Aussi le récepteur de l'œuvre d'art doit-il être particulièrement attentif à capter ces moments d'apparition qui sont, par nature, éphémères et momentanés.

"Absorbé" et "absent": c'est par ces mêmes termes que l'auteur décrit l'attitude de Trévrizent face au rayon de soleil qui s'insinue dans sa cabane:

‘"PERCEVAL
[...] (Il regarde Trévrizent qui depuis quelques instants fixe avec stupeur un rayon de soleil qui se glisse dans la cabane). Tu ne m'écoutes même plus. Adieu! (Il se lève et s'arme) Tu m'as promis de me montrer un chemin hors de ces bois.
TRÉVRIZENT
Toujours absorbé.
Le soleil! (Il lève les yeux sur lui, comme absent). Adieu! Ta route est par ici. (Il désigne le lacet disparaît brusquement dans l'intérieur de la cabane [...])." 885

Autant dire que, même si l'attitude contemplative de Trévrizent rappelle, à certains égards, la posture mystique, étant donné le statut érémitique du personnage, l'objet de sa contemplation invite plutôt à voir, dans ce passage, une nouvelle forme d'expérience esthétique. Que l'apparition du soleil représente, aux yeux de Trévrizent, une sorte d'absolu susceptible d'une contemplation à ce point absorbante, rappelant l'Idéal baudelairien ou l'Azur mallarméen 886 et l'hypothèse peut légitimement s'imposer d'une parenté entre la poétique de J. Gracq et une certaine conception platonicienne. Cette scène du Roi pêcheur, où semble se jouer le rapport entre la représentation mimétique et quelque objet idéal ou transcendant dont Trévrizent ne peut observer que la manifestation indirecte, paraît reproduire à grands traits l'allégorie de la caverne par laquelle le Socrate de Platon expliquait la séparation entre la réalité transcendante des Idées et celle du monde sensible. Tout se passe, en effet, comme si le soleil, dont on aperçoit ici une manifestation éblouissante, mais fragmentaire et oblique, sous la forme d'un simple rayon, symbolisait une sorte d'au-delà interdit et non directement visible. Une telle conception pourrait s'autoriser, en l'occurrence, de la substitution du mot "cabane" au mot "caverne", comme lieu de séjour contraint de l'homme enchaîné. Quant à la stupeur avec laquelle l'ermite fixe le rayon de soleil, elle n'est pas sans rappeler celle décrite au chapitre VII de La République de Platon,au moment où "l'un de ces hommes aura été délivré et forcé soudainement à se lever, à tourner le cou, à marcher, à regarder du côté de la lumière" 887 . On retrouve un écho de cette conception idéaliste et "platonicienne" de l'art dans le dialogue qui oppose Amfortas et Perceval dans la scène centrale du troisième acte:

‘"Mais tout ce qui est éclairé porte une ombre, Perceval, et Montsalvage te force seulement à tourner la tête. Il n'y a pas d'autre charme sur Montsalvage que celui-ci, c'est qu'on n'y regarde plus le soleil. Montsalvage tourne le dos au soleil. Il baigne ses yeux sans cesse dans les ombres géantes que font sur la terre des gens tout pareils à toi." 888

On reconnaît sans effort, dans le discours d'Amfortas, les multiples indices qui assimilent la situation de Montsalvage à celle du prisonnier de la caverne, forcé "à porter son regard du côté de la lumière elle-même" et préférant lui tourner le dos en fuyant vers "ces autres choses qu'il est capable de regarder" 889 .

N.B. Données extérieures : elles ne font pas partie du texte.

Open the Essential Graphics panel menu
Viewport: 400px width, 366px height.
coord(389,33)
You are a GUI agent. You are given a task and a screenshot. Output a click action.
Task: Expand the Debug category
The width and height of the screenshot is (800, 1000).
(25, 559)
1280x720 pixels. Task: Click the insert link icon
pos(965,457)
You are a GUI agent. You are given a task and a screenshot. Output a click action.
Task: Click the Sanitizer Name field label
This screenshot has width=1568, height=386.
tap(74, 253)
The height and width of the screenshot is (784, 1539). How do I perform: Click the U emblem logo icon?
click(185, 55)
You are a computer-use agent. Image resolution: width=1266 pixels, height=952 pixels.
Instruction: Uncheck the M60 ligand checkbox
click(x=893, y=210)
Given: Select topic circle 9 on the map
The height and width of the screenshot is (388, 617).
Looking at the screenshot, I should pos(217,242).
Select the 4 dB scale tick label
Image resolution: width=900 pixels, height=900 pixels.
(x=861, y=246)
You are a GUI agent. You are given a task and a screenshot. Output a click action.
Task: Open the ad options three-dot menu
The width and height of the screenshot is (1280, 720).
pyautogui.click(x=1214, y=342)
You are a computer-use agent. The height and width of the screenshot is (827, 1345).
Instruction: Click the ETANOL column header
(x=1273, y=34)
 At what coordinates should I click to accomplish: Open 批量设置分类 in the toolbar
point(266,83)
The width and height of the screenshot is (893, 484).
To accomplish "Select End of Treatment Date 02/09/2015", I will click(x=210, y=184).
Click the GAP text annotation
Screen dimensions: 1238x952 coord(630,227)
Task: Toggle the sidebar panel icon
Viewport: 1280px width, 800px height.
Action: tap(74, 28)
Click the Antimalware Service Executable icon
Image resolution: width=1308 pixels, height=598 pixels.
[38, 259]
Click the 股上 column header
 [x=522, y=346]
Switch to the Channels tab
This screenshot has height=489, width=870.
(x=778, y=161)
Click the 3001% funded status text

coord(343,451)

Même si la conception que J. Gracq se fait de l'œuvre d'art n'a qu'un rapport indirect avec la théorie platonicienne des Idées dont Platon espérait acquérir l'essence dans le concept, nul doute qu'elle n'impose ses formes et ses représentations à l'œuvre dramatique. Une telle conception n'est, bien évidemment, pas sans lien avec le refus qu'organise la dramaturgie de l'œuvre de montrer un objet magique ou une scène contenant un objet transcendant. A deux reprises au moins dans Le roi pêcheur, l'objet de la quête qu'est le poisson magique ou le Graal se trouve tenu à distance du public et lui est délibérément occulté. Si le spectateur ne peut percevoir visuellement la réalité de la scène de pêche dans laquelle le jeune Perceval semble avoir fait preuve de capacités pour le moins exceptionnelles, et s'il se trouve conduit à devoir l'imaginer en se fondant sur des bruits de voix "qui semblent partir du bateau, derrière l'éminence de la rive" 890 , cela ne fait qu'anticiper les mêmes choix disjonctifs qui caractériseront la perception restreinte que le même spectateur aura de la situation finale donnée à la pièce. Au dénouement, Kundry n'est, en effet, pas seule à être exclue de la vision du Graal. Comme elle, le public en est réduit à la vision d'un "flot éblouissant de lumière qui vient de la salle du Graal" 891 , au moment où les portes s'ouvrent d'un coup, et il ne perçoit, en tout et pour tout, que le faisceau oblique de cette même lumière qui descend de la fenêtre où a pu escalader Kaylet et d'où ce dernier observe la cérémonie du Graal en se protégeant les yeux. Outre que la diagonale tracée par ce faisceau lumineux fait penser au rayon de soleil devant lequel Trévrizent se tenait dans une attitude de stupeur fascinée, l'interdiction jetée sur l'absolu rappelle une certaine loi de l'œuvre d'art que T. W. Adorno formulait en ces termes:

‘"Par l'autonomie de leur forme, les œuvres d'art s'interdisent de s'incorporer l'absolu comme si elles étaient des symboles. Les images esthétiques sont soumises à l'interdiction des images." 892

En réalité, l'œuvre esthétique signale, par ce refus d'intégrer le transcendant ou l'absolu, sa propre nature esthétique en même temps qu'elle ne cesse de promettre ce qui n'est peut-être pas et "prétend objectivement, bien qu'indirectement, que si cela apparaît, cela doit être également possible" 893 . Quoi qu'il en soit, dans les différentes situations évoquées du Roi pêcheur, non seulement l'objet ou l'espace qui contient l'objet de valeur demeure disjoint du regard du spectateur, comme si se trouvaient de la sorte définis deux domaines nettement séparés, ce côté-ci, correspondant au monde sensible de la représentation, qui est offerte à la réception du spectateur, et "l'autre côté", d'où émanent des faisceaux de lumière et des rumeurs de prodiges improbables… Dans quelle mesure Le Rivage des Syrtes, en tant que récit romanesque, se fait-il l'écho de préoccupations d'ordre esthétique, comme celles que nous venons d'observer dans Le roi pêcheur, et se fait-il annonciateur des espérances de l'art?

Notes
880.

Gracq (Julien), Le roi pêcheur, Paris, José Corti, 1948, pp. 47-48.

881.

Giraudoux (Jean), Électre, in Théâtre complet, Bibl. de la Pléiade, Paris, Gallimard, 1982, pp. 683-684.

882.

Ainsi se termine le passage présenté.